* **Task**:
Each line from the one containing "Instruction: Switch to the Begrensning tab" through the final line below must be reproduced exactly, and no others.

Provided entries section start

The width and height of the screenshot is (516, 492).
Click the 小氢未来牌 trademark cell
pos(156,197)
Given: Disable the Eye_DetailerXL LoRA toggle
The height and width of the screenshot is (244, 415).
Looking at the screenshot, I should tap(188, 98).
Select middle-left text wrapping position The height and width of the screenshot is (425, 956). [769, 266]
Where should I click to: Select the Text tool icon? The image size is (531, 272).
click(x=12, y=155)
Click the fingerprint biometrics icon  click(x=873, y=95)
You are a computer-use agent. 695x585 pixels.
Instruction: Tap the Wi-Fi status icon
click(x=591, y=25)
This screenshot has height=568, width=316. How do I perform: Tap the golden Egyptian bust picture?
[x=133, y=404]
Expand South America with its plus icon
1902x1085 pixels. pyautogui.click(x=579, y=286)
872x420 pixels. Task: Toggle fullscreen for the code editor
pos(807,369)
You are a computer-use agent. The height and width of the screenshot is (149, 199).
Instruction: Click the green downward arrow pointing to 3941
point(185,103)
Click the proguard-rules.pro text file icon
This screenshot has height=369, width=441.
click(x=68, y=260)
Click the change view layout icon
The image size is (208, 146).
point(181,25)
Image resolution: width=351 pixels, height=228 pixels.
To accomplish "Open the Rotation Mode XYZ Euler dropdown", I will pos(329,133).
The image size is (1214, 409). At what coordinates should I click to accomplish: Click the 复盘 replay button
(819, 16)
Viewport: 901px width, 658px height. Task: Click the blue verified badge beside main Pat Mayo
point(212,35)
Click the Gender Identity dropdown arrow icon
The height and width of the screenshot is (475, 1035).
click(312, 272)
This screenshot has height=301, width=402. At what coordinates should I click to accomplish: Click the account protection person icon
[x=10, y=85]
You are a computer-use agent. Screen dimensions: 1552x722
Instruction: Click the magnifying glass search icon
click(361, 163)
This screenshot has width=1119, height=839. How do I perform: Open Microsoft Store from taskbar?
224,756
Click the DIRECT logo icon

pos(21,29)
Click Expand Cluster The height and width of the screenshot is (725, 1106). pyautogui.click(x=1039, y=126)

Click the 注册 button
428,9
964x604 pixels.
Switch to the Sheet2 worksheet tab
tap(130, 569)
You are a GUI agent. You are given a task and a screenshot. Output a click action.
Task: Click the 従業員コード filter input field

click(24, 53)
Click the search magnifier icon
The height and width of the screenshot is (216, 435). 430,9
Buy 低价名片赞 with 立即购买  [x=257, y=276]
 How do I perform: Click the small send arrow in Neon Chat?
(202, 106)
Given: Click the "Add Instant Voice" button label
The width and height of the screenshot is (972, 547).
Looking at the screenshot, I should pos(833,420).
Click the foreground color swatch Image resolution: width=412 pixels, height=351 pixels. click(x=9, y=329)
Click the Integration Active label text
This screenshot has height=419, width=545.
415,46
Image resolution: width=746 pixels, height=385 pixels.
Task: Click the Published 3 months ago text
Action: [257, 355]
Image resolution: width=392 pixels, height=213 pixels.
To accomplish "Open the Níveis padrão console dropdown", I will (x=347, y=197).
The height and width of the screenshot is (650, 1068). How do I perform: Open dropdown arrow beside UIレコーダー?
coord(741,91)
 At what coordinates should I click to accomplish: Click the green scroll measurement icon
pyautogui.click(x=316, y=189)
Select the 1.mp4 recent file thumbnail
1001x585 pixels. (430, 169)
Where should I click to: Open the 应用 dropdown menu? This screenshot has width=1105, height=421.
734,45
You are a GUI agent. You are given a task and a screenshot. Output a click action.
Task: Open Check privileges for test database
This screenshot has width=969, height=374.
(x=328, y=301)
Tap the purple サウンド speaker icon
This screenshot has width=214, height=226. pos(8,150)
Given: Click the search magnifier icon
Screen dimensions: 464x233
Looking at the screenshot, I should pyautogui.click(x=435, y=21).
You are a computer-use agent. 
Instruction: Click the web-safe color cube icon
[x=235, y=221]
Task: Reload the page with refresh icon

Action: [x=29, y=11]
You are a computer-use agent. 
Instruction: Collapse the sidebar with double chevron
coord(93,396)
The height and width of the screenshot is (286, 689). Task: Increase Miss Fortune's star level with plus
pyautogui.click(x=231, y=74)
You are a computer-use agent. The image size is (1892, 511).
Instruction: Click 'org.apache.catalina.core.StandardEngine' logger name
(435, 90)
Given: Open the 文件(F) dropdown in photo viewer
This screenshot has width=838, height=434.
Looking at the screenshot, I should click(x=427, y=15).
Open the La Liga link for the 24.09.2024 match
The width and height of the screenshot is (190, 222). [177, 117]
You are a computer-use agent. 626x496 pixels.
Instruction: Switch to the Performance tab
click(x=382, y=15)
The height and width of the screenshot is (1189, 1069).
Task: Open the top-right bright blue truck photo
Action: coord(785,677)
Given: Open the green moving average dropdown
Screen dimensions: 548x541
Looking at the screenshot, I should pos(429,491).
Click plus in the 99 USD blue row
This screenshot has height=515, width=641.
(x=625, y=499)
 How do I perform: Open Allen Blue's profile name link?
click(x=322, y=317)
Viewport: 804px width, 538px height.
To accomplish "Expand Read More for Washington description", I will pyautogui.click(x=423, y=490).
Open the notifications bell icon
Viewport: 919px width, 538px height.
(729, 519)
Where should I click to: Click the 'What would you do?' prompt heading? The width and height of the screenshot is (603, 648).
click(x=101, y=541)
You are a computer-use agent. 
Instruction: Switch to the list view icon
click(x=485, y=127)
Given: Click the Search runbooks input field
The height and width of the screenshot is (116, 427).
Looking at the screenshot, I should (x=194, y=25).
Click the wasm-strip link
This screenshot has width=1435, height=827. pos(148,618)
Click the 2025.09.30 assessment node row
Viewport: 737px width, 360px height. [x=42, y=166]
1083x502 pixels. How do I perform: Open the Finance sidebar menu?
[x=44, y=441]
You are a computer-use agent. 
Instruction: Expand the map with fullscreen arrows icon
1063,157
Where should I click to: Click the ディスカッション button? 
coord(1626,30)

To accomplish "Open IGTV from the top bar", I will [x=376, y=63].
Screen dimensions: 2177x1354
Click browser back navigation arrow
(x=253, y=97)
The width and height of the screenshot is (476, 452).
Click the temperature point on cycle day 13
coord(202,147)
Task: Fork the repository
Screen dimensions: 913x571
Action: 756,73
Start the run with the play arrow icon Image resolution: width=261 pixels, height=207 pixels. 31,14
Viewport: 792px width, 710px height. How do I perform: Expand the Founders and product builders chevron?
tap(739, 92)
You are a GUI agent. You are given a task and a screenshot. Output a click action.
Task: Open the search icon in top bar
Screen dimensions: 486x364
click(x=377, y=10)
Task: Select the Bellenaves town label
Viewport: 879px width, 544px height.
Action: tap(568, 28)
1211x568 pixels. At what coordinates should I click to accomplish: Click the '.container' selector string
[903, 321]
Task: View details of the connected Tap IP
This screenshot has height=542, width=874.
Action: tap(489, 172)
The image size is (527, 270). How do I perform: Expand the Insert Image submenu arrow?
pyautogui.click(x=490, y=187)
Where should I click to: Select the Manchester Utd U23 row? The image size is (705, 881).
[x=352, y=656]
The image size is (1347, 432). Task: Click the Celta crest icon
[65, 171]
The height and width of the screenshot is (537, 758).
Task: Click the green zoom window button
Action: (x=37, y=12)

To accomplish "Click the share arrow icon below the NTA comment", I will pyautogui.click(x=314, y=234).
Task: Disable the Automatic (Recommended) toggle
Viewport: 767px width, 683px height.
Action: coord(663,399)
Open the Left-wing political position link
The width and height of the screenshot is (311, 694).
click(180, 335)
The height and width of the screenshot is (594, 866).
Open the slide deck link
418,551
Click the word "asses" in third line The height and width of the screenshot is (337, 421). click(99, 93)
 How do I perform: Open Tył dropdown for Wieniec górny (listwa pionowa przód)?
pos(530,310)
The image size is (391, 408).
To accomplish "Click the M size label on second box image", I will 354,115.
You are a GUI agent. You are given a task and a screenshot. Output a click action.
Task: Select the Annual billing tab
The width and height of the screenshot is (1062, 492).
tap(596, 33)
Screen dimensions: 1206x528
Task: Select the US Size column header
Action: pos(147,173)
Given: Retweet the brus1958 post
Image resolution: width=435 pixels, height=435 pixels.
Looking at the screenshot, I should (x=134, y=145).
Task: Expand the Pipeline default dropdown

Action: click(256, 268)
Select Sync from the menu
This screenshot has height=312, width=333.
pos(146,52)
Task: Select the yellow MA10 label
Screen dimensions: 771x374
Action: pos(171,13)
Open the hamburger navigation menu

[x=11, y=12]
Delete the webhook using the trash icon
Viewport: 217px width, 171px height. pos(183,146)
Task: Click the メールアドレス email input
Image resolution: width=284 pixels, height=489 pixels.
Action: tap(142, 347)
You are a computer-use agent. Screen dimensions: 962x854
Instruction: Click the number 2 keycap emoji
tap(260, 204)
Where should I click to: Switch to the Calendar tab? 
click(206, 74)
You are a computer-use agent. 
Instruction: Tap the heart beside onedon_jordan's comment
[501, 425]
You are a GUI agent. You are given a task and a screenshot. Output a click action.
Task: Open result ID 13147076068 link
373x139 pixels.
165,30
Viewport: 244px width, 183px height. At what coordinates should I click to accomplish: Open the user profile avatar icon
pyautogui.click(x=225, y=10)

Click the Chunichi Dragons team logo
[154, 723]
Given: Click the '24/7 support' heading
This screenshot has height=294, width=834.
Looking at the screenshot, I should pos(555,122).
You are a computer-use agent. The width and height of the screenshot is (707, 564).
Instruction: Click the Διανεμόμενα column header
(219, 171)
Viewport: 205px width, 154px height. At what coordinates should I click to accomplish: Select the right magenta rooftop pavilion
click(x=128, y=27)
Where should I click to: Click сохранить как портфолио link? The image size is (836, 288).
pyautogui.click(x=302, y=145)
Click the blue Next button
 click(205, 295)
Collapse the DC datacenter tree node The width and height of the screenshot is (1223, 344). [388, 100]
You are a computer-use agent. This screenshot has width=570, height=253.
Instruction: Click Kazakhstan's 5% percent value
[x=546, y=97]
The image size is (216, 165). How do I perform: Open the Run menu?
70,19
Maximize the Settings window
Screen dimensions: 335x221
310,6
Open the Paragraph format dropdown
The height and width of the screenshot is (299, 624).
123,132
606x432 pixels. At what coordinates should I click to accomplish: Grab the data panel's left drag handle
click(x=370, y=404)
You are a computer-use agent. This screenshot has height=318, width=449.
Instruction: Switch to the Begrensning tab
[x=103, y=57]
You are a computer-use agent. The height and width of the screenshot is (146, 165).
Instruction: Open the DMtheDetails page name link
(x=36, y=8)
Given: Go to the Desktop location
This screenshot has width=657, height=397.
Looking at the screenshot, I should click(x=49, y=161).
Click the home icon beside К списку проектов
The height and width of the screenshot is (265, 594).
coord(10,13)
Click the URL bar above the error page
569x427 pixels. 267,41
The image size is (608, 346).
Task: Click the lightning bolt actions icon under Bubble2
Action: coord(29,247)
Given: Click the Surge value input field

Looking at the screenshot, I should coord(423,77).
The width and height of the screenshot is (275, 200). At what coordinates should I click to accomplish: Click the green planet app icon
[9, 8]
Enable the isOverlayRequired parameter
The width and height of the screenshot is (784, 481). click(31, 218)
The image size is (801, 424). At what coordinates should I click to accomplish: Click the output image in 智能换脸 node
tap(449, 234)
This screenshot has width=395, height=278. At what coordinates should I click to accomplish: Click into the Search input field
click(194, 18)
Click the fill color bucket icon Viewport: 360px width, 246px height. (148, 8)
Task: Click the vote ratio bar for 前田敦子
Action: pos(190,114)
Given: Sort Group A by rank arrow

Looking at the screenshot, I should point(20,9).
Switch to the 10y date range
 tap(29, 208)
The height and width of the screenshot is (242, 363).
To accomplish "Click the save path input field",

Provided entries section end

* **Problem solution**:
Instruction: Switch to the Begrensning tab
[x=103, y=57]
You are a computer-use agent. The height and width of the screenshot is (146, 165).
Instruction: Open the DMtheDetails page name link
(x=36, y=8)
Given: Go to the Desktop location
This screenshot has width=657, height=397.
Looking at the screenshot, I should click(x=49, y=161).
Click the home icon beside К списку проектов
The height and width of the screenshot is (265, 594).
coord(10,13)
Click the URL bar above the error page
569x427 pixels. 267,41
The image size is (608, 346).
Task: Click the lightning bolt actions icon under Bubble2
Action: coord(29,247)
Given: Click the Surge value input field

Looking at the screenshot, I should coord(423,77).
The width and height of the screenshot is (275, 200). At what coordinates should I click to accomplish: Click the green planet app icon
[9, 8]
Enable the isOverlayRequired parameter
The width and height of the screenshot is (784, 481). click(31, 218)
The image size is (801, 424). At what coordinates should I click to accomplish: Click the output image in 智能换脸 node
tap(449, 234)
This screenshot has width=395, height=278. At what coordinates should I click to accomplish: Click into the Search input field
click(194, 18)
Click the fill color bucket icon Viewport: 360px width, 246px height. (148, 8)
Task: Click the vote ratio bar for 前田敦子
Action: pos(190,114)
Given: Sort Group A by rank arrow

Looking at the screenshot, I should point(20,9).
Switch to the 10y date range
 tap(29, 208)
The height and width of the screenshot is (242, 363).
To accomplish "Click the save path input field",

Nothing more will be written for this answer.